Sometime in the late 70s when I was a student at the Elphinstone College I happened to be walking on the pavement outside Rhythm House with a friend. Somewhere along the way we encountered a small-built dark man who insisted on striking up a conversation. He was an artist, he claimed, and invited us to visit his studio to look at his paintings. Full of trepidation but possessing too the recklessness peculiar to teenagers, we followed him. He led us up the stairs of an old building and into a large, gloomy room, dusty and furnished with some sagging pieces of furniture and utensils. On one side there were stacks of canvases which he pulled out and displayed for us. There were several paintings, flowers, some nudes, all in broad rough strokes. We didn’t know what to make of them. His name was distinctly familiar but to our untrained eyes the works could have been masterpieces or terrible kitsch. It was only years later, while reading the obituaries at the time of his death that I realised the significance ofour chance acquaintance. The man of course was K H Ara, and place he had taken us to was the Artist’s Centre on Rampart Row.

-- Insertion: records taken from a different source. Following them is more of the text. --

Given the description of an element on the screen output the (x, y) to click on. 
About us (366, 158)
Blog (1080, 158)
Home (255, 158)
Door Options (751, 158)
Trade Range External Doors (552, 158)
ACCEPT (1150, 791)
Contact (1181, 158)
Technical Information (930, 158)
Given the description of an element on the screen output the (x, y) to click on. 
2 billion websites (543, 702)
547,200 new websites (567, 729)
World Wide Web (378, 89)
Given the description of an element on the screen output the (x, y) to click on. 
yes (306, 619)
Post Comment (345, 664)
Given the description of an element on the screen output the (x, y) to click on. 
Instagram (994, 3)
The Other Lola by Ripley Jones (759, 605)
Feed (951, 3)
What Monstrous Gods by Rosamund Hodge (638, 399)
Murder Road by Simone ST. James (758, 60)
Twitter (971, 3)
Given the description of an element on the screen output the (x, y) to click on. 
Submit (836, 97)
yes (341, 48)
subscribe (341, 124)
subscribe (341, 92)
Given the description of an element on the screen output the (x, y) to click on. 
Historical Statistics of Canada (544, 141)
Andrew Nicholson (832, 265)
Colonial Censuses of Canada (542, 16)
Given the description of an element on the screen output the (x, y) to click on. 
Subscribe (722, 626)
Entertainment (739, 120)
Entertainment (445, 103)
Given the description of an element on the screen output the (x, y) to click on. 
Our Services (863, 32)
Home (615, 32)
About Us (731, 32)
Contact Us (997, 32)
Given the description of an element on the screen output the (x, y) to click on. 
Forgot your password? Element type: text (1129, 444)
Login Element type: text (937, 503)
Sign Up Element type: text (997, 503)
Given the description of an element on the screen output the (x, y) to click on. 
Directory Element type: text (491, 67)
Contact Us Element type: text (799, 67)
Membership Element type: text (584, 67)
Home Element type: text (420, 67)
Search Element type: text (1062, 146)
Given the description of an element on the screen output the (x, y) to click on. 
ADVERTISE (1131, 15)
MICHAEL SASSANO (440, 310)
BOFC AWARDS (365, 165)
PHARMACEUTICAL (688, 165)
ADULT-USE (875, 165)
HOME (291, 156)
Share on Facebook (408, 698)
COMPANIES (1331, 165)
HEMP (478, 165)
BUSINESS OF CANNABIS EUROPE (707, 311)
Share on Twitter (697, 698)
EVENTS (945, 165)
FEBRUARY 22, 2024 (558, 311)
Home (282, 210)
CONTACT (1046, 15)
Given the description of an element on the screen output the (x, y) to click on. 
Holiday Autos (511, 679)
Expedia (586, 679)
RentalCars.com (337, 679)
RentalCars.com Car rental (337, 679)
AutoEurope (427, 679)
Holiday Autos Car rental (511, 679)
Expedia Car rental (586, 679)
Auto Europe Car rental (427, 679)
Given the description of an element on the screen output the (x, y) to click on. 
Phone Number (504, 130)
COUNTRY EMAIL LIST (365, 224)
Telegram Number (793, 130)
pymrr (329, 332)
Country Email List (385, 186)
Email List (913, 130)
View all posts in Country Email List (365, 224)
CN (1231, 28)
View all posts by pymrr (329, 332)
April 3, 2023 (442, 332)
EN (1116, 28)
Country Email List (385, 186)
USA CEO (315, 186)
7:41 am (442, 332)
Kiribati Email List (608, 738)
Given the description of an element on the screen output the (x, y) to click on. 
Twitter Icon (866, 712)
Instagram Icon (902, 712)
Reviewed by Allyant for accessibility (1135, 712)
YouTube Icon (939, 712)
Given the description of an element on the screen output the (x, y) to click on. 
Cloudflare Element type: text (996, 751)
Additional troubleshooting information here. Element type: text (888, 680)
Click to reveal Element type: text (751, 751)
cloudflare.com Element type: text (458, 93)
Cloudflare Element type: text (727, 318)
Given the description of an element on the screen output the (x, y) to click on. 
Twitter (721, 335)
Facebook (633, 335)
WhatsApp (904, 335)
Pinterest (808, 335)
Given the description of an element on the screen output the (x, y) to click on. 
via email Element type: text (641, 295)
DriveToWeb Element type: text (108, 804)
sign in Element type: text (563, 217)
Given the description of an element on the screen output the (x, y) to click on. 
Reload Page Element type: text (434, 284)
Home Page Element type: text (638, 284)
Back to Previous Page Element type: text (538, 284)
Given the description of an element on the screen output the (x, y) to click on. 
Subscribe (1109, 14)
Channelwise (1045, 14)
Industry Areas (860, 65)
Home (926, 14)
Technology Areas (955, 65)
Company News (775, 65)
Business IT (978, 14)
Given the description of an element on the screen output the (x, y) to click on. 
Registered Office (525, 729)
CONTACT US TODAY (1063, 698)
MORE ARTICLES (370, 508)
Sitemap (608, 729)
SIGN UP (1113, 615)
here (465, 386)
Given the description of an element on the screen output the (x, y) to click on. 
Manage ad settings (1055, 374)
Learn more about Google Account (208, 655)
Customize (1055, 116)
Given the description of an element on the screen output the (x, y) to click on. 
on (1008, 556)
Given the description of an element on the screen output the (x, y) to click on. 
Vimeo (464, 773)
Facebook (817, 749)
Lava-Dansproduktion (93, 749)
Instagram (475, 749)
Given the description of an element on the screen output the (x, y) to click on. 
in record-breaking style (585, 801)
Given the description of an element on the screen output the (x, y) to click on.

In a way the experience wasn’t at all surprising. It was the kind of thing that one could expect to happen in Kala Ghoda because it was that kind of place: creative, leisurely, and above all, unpretentious. On one side there was the Elphinstone College with its distinguished faculty and eclectic student community; next to it the David Sassoon Library, seemingly a remnant from another age. Across the street was the Prince of Wales Museum, the Jehangir and Chemould Art galleries, Samovar, Max Mueller Bhavan, Thackers bookshop, Wayside Inn, and Rhythm House. At one edge of this triangle was a street mall selling export rejects — later to be relocated and known as `Fashion Street’ — and on the other edge was Ethnic Heart selling curios and clothes picked up from remote places in the country. The region provided a haven for the ambler, one that probably had no equivalent in the city. To be there meant to submit to an unhurried pace of life, a pace that aided contemplation and enrichment not of the material butthe cultural kind.
Some things have changed over the years. The Thackers bookshop has closed down. Rhythm House has been completely overhauled to keep up with the fast-changing demands of the music business. The Wayside Inn has undergone a facelift, as has the David Sassoon Library. And the dreary old C J Hall has finally metamorphosed into the National Gallery of Modern Art. Thankfully though, the changes have served only to enhance rather than detract from the essential character of the place.
For some time now there has been a proposal to turn the Kala Ghoda region into an art district. And lately it has been much in the news thanks to the fortnight-long Kala Ghoda festival. The festival with its series of exhibitions, films and discussions received mixed reactions, but it did succeed in drawing scores of visitors, both newcomers and people who hadn’t taken a walk down there in years. There were fringe benefits as well, such as a refurbished Artists Centre, thanks to Christie’s which held a display of lithographs there. I think the concept of Kala Ghoda as an art district is a great idea. The city desperately needs such focal points not just for its own people but also for tourists who can legitimately complain of a woeful lack of direction in this throbbing metropolis.
If I have a grouse it is the absence of mood on the streets. It is one thing to have been a student there with ample time to discover gems in the neighbourhood. But for those who are not seeing the district through the familiar haze of nostalgia, it would be nice to have imaginative signposts and banners that, besides adding a touch of colour and contemporaneity, would bring a sense of unity to the various elements in the district.